→ **Collected data**:

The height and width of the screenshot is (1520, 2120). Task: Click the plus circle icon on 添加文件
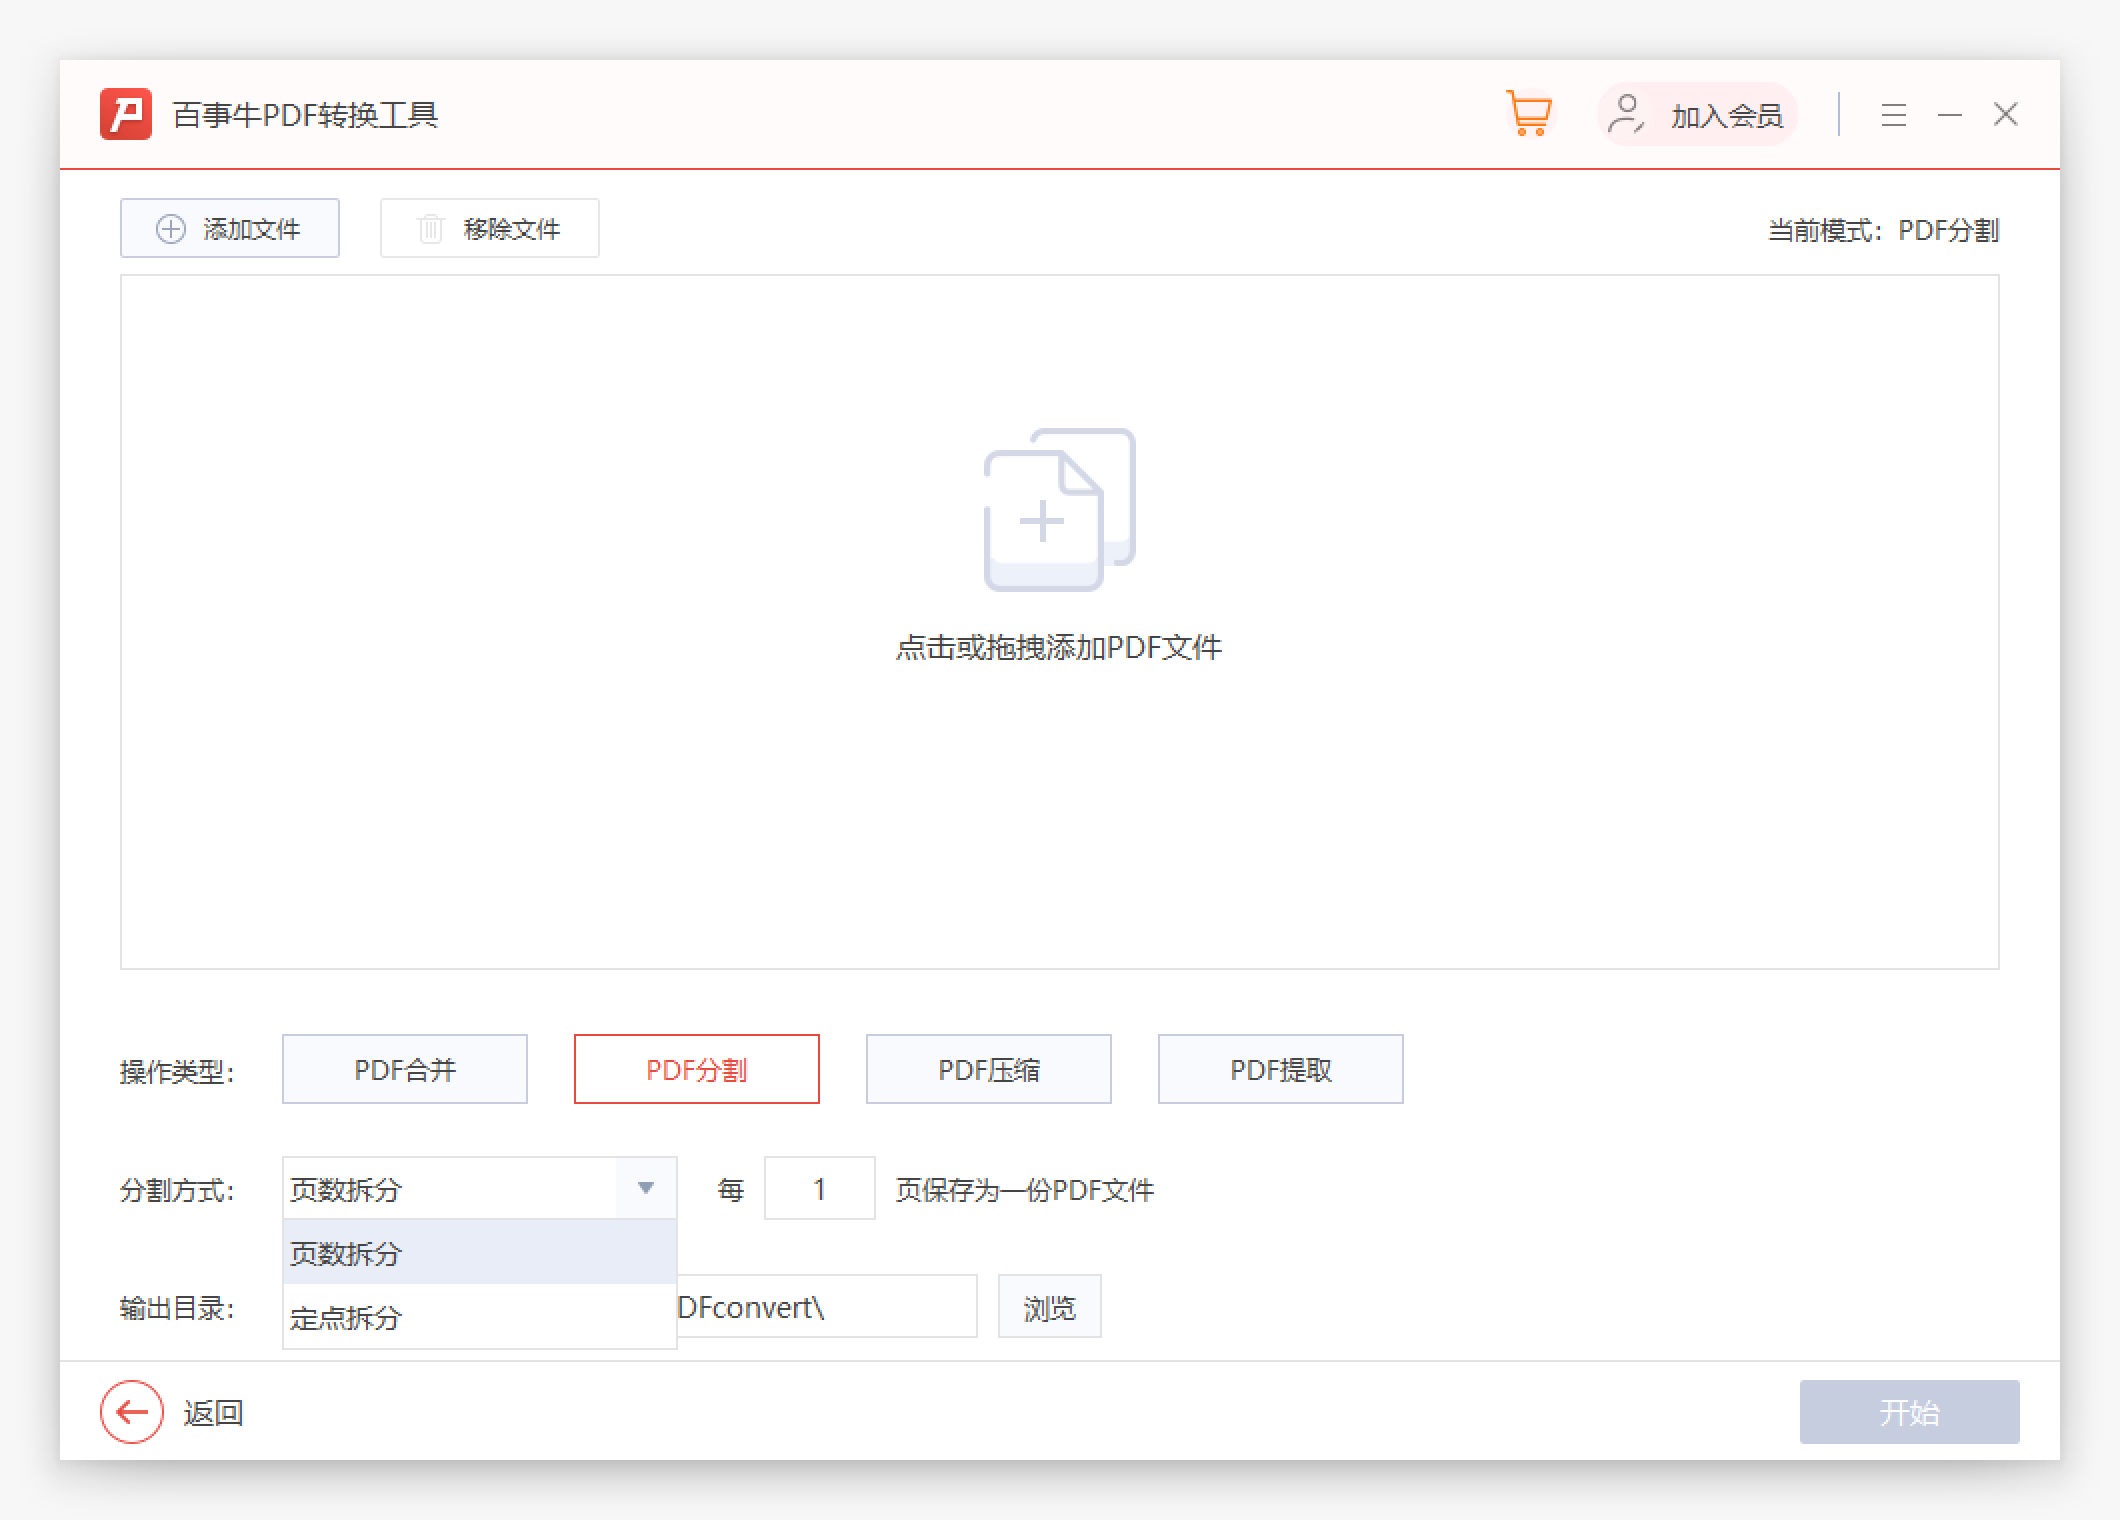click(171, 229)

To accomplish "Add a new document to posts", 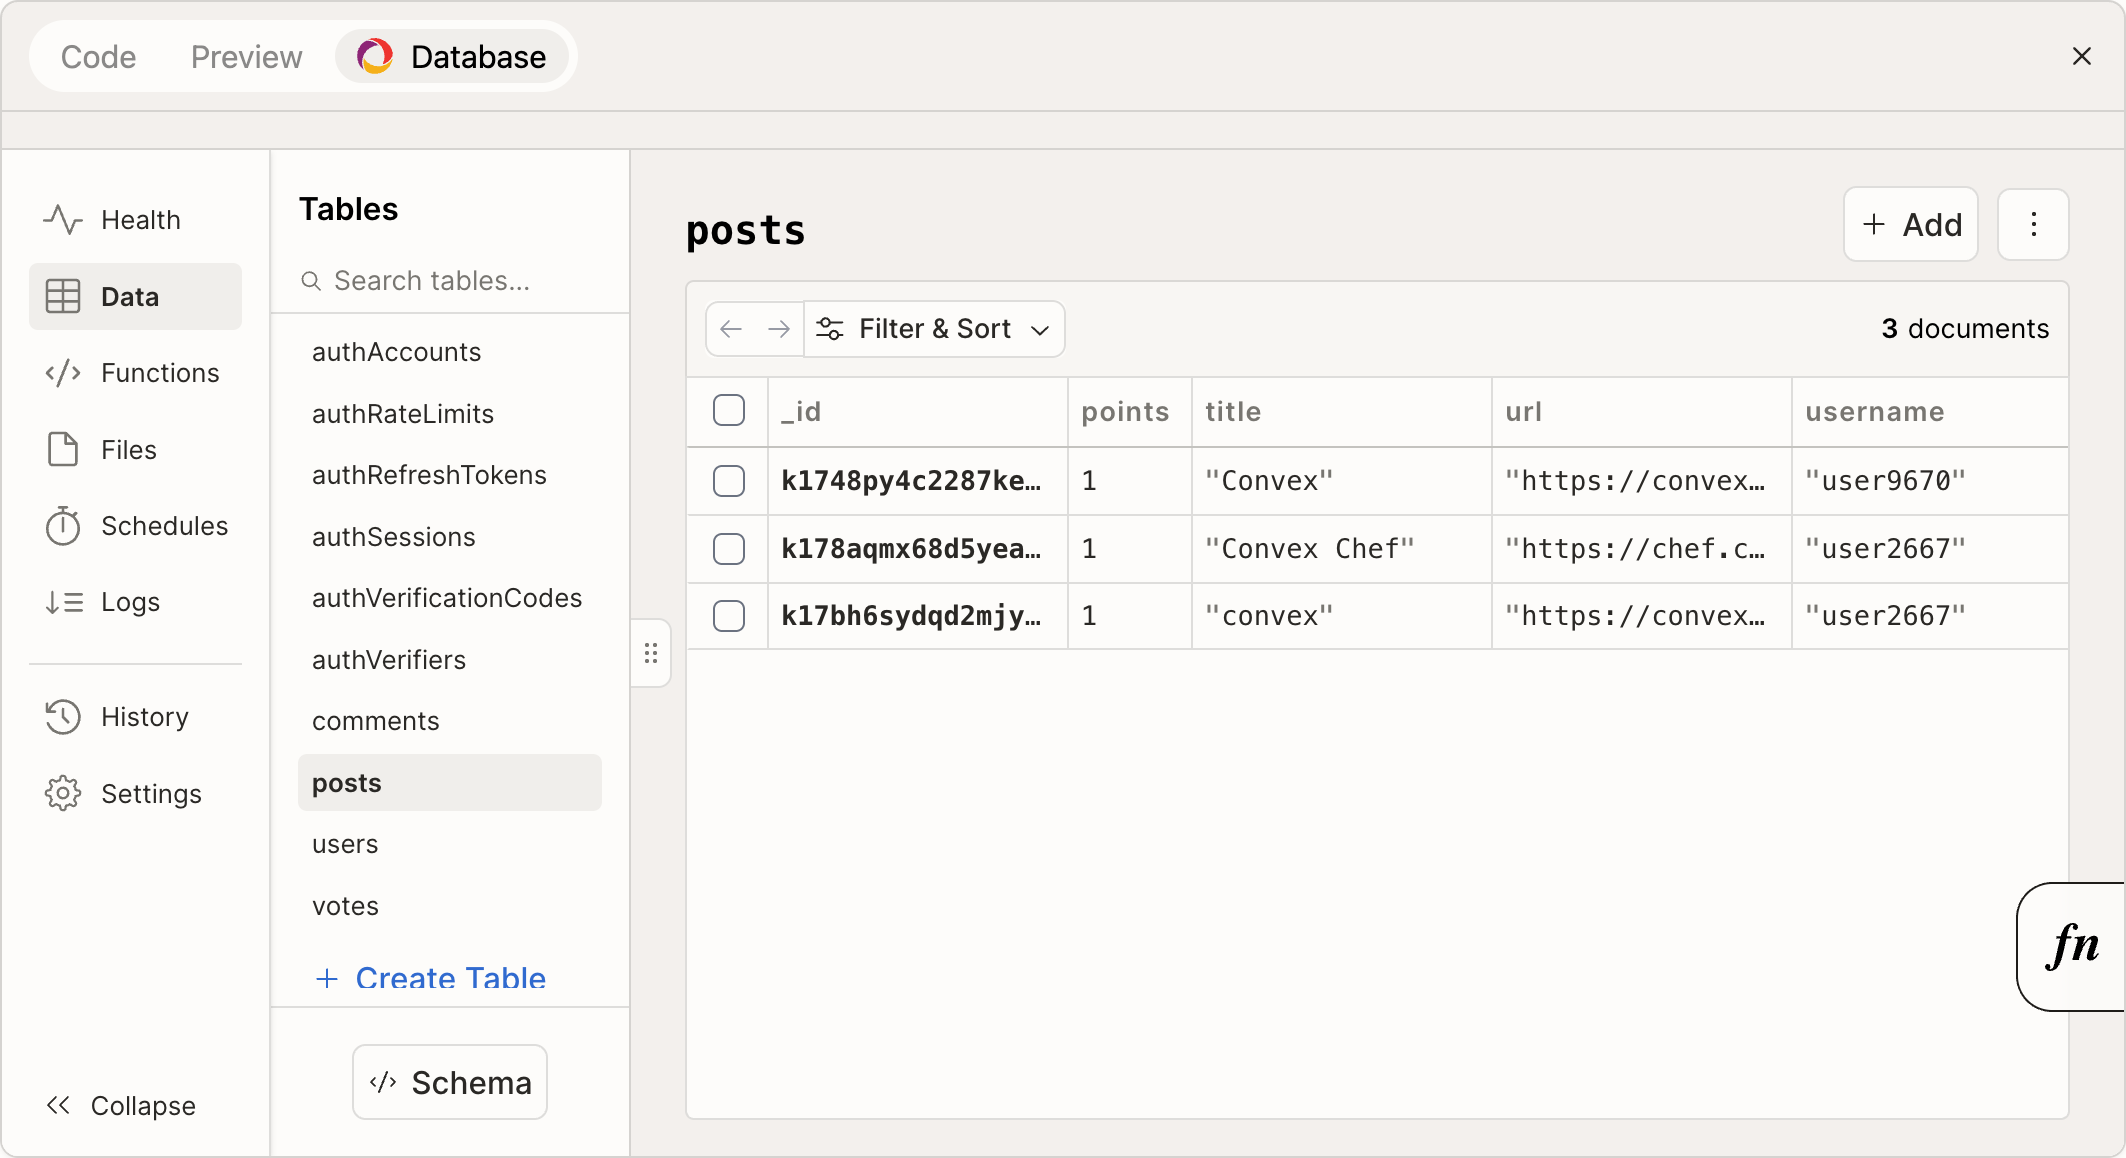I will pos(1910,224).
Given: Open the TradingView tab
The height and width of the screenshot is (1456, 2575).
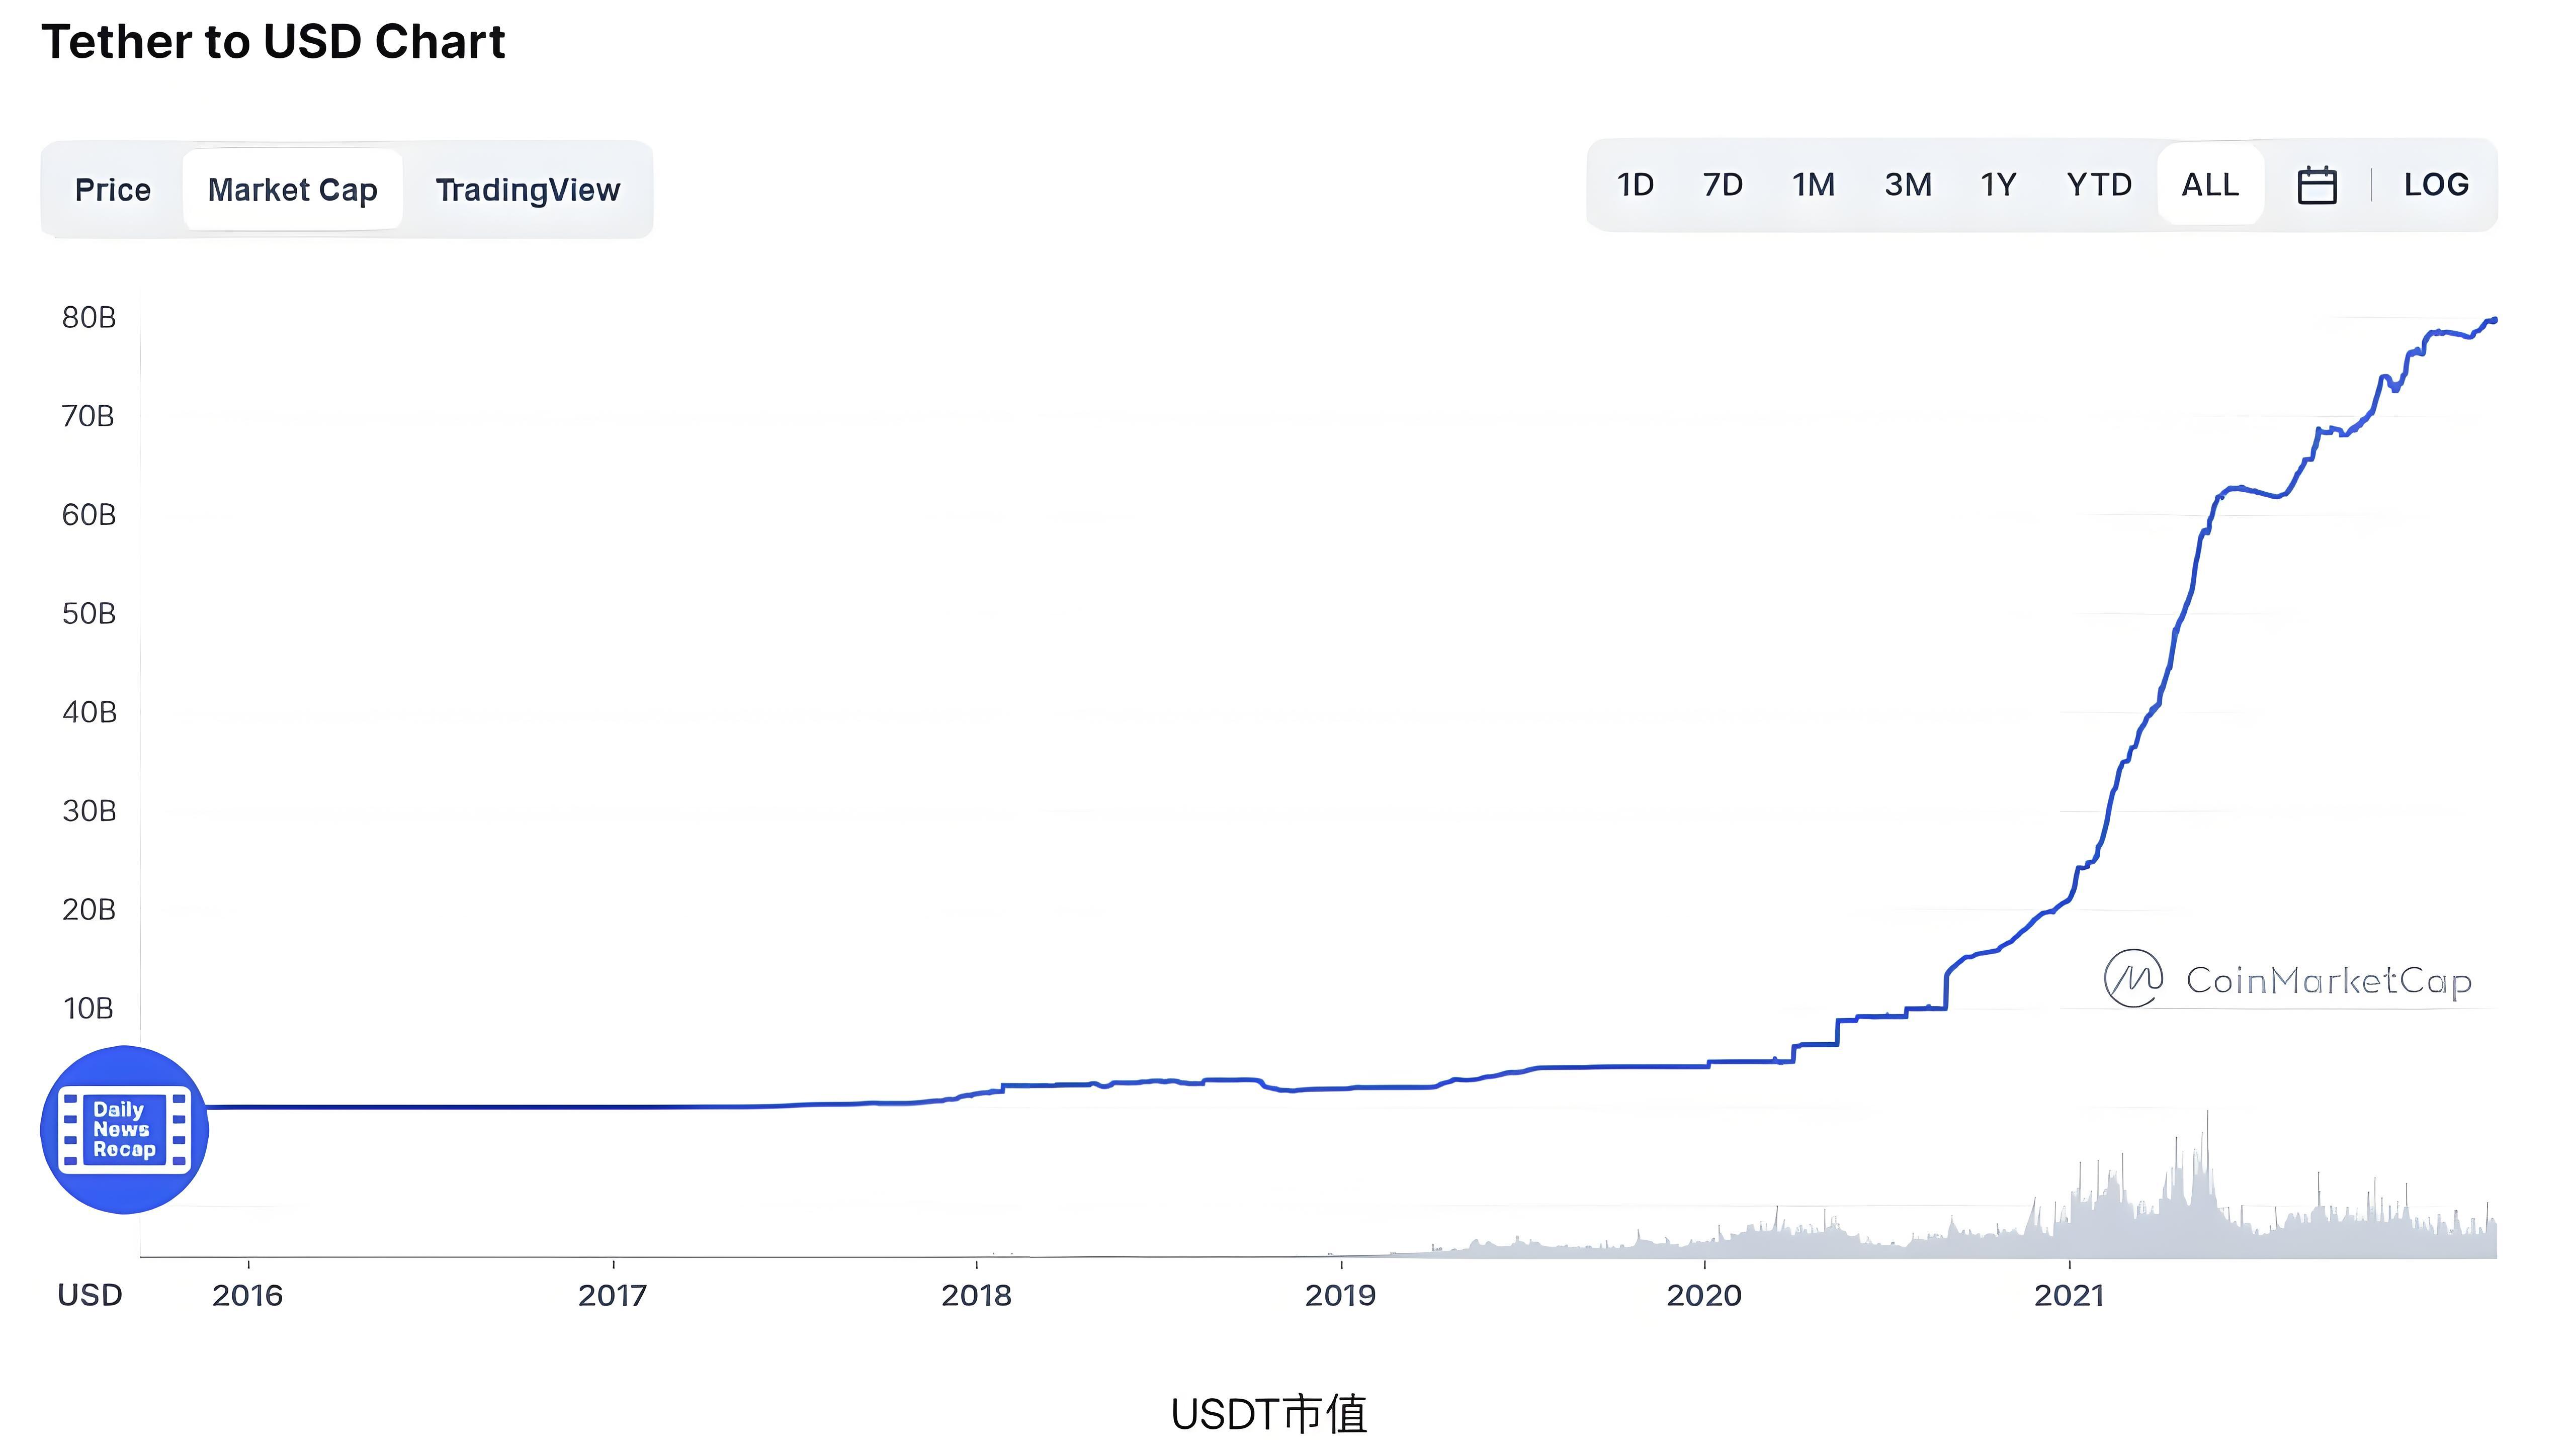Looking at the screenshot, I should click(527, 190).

→ **What is being asked**:
Set out, exactly as given, the line that contains "The height and width of the screenshot is (1456, 2575)." along with each line after it through the end of the records above; omit the pictures.

→ **Result for this exercise**:
The height and width of the screenshot is (1456, 2575).
Looking at the screenshot, I should click(527, 190).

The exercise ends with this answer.